Assignment ::
Every line in the records below that holds "click" must be identified and copied.

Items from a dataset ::
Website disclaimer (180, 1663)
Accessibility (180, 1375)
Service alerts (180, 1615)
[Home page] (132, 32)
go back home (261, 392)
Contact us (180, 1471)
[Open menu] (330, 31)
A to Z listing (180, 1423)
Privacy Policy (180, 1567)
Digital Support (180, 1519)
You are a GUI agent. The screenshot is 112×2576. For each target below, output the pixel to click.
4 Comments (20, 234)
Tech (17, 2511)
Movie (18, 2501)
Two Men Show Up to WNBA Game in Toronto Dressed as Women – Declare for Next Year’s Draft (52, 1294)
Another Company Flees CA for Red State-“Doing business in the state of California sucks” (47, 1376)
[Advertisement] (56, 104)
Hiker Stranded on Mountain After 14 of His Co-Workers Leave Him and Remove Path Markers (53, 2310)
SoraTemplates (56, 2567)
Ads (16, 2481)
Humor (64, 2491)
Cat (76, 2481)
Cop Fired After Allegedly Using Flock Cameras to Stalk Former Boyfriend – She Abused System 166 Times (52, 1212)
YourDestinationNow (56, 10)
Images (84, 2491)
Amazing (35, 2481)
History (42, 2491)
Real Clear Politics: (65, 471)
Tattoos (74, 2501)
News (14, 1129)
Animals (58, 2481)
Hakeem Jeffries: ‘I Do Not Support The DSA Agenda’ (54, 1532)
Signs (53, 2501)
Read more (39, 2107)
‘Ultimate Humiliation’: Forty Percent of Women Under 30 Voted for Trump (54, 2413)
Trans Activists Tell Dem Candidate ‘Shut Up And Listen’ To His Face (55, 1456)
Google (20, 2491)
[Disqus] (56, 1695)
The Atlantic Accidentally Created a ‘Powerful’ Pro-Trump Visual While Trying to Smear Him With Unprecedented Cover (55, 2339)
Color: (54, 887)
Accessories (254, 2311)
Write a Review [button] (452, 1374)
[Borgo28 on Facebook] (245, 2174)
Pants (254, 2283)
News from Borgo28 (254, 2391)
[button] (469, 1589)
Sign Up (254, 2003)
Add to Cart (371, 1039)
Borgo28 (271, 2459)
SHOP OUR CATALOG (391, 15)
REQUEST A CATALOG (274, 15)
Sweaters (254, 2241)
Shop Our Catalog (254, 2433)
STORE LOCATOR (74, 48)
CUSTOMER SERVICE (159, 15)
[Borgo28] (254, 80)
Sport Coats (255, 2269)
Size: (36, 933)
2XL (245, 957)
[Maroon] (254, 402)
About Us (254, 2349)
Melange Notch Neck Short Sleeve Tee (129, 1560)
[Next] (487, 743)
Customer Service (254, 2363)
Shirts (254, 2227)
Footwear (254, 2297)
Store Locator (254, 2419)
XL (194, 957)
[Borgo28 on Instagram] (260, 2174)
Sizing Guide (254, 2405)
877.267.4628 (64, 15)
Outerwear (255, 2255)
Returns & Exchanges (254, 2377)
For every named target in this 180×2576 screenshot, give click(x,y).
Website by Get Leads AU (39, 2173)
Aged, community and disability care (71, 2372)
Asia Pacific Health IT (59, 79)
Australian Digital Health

Solution to this task ::
You are a GUI agent. The screenshot is 112×2576. For each target below, output the pixel to click.
For every named target in this 180×2576 screenshot, give click(x,y).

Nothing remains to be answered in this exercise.